The communications watchdog hit Optus with a $504,000 fine for spamming consumers who had unsubscribed from the telco's texts and emails.
It's the second-largest fine ever issued by the Australian Communications and Media Authority, with the largest being a $510,000 fine paid by Telstra in 2014.
The authority's chair Nerida O'Loughlin said on Friday marketers needed to respect people's wishes to unsubscribe.
Optus was also caught sending people fake bills with no options to unsubscribe.
"Australians find spam infuriating and as a regulator it is something we are actively cracking down on," Ms O'Loughlin said.
"(The fine) reflects the seriousness of breaches made by Optus and its failure to honour its customers' wishes."
The telco will also appoint an independent consultant to make sure it was complying with spam laws.
Ms O'Loughlin said the authority would be watching and could take Optus to court if it did not comply.
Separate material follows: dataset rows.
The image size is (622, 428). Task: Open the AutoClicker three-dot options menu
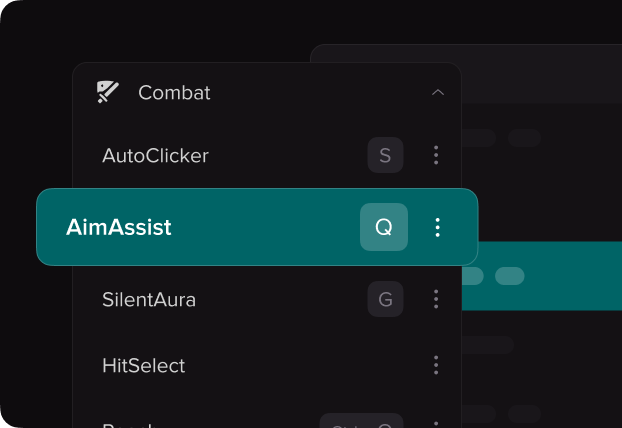[436, 155]
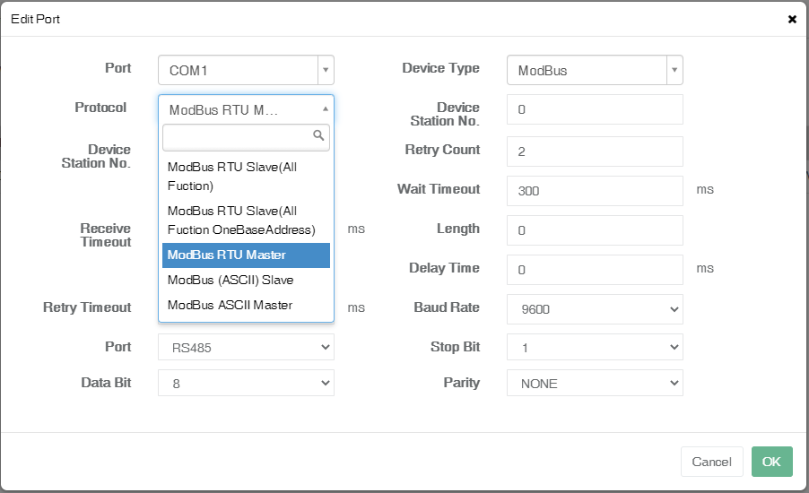This screenshot has width=809, height=493.
Task: Click the protocol search text box
Action: [x=238, y=136]
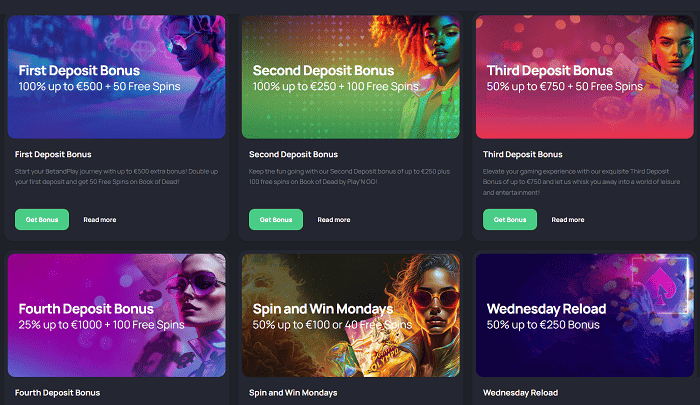This screenshot has width=700, height=405.
Task: Open Read more under First Deposit Bonus
Action: [100, 220]
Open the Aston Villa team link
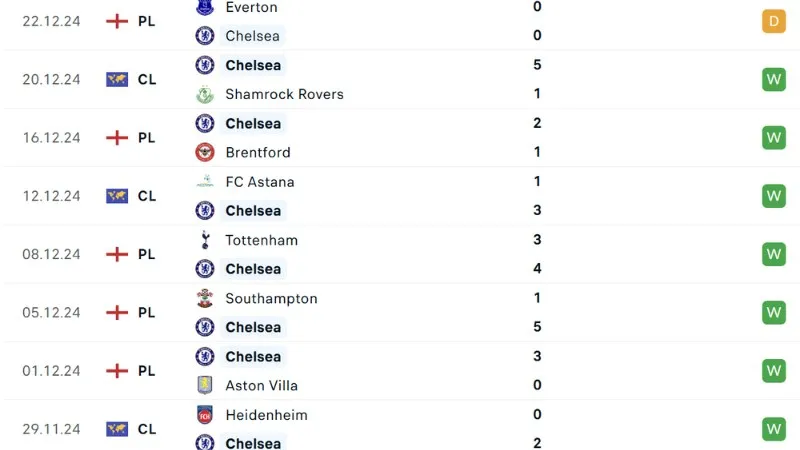Viewport: 800px width, 450px height. tap(261, 385)
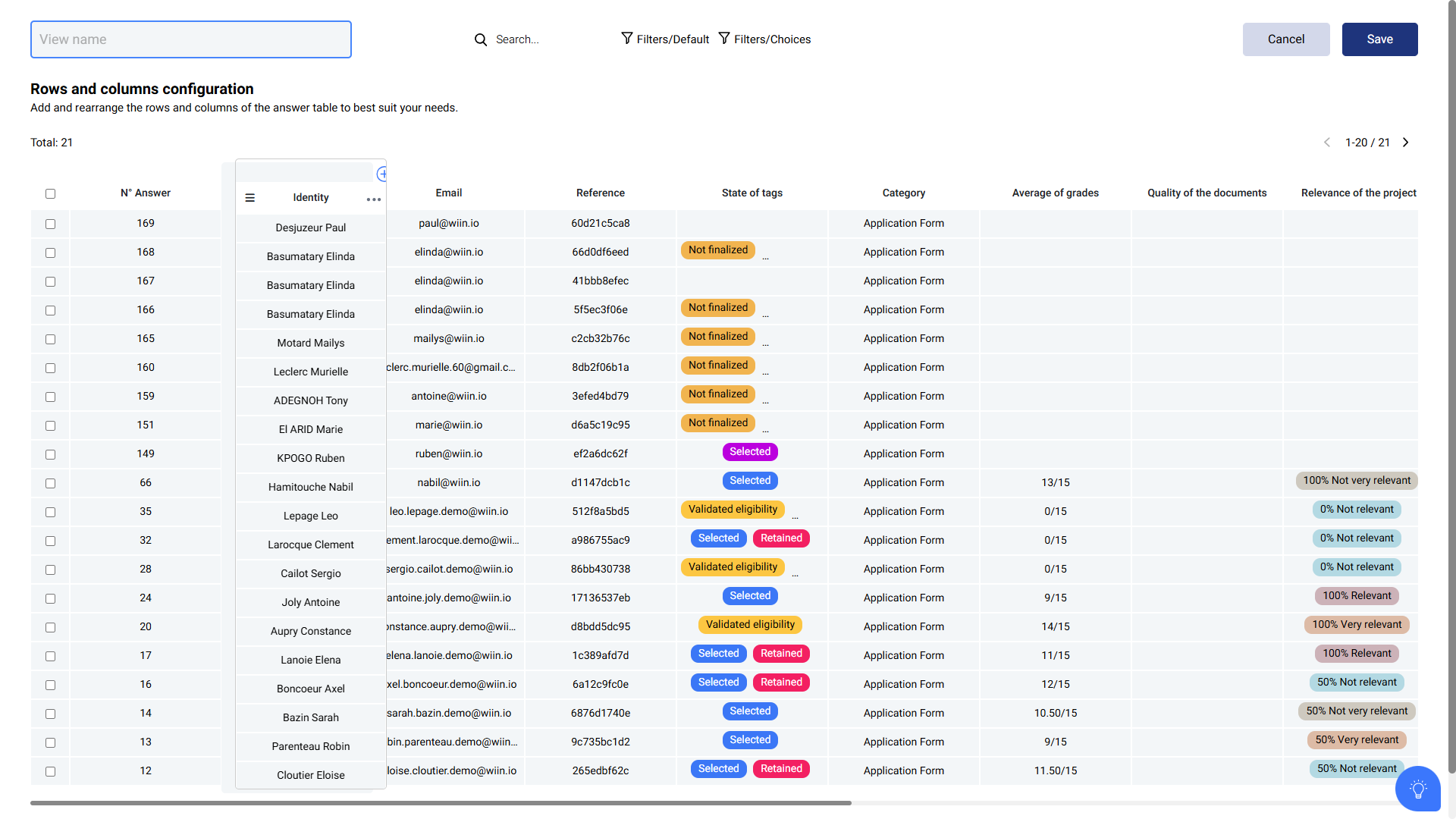
Task: Open the Filters/Default funnel filter
Action: pos(665,39)
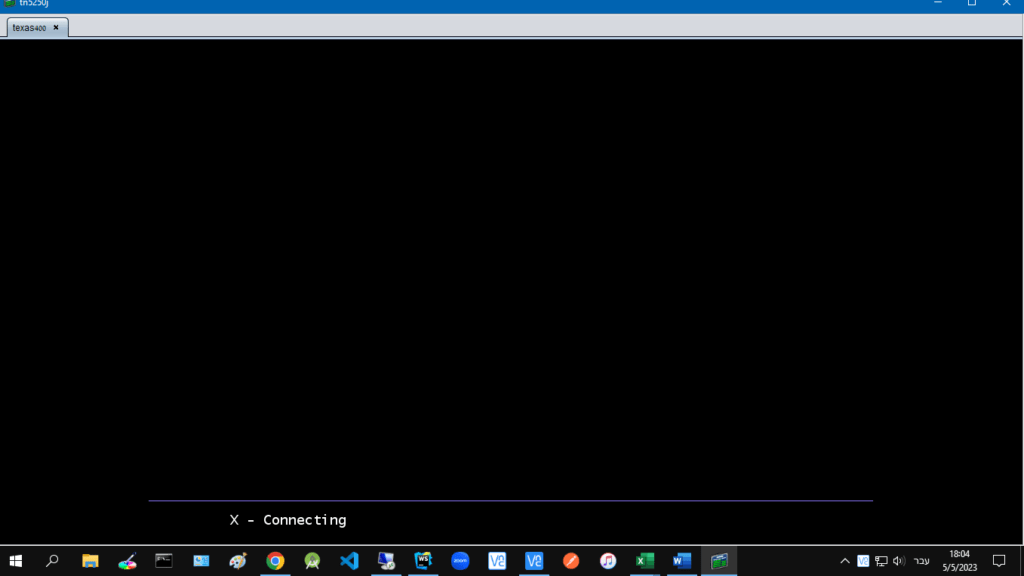Launch Visual Studio Code
The image size is (1024, 576).
[x=349, y=560]
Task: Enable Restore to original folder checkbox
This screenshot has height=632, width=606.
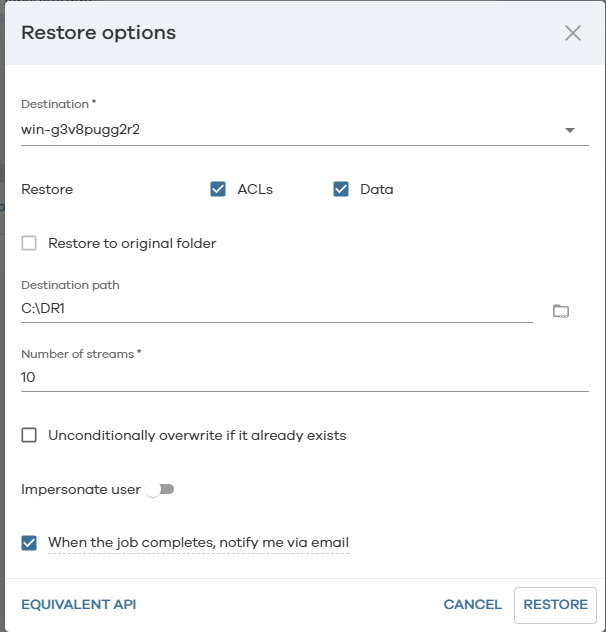Action: click(29, 243)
Optus regulatory vice president Andrew Sheridan acknowledged the authority's actions and apologised to customers "who received the messages in error".
"We have committed to putting in place enhanced practices and systems to tighten the management of our marketing communications," he said.
The watchdog has raked in more than $1 million in fines over the last 18 months due to the breaking of spam and telemarketing laws.
Telstra's 2014 fine was for failing to connect customers with phone lines on time.
Corporate offenders caught repeatedly breaking spam laws could face penalties of up to $2.1 million a day, the authority said.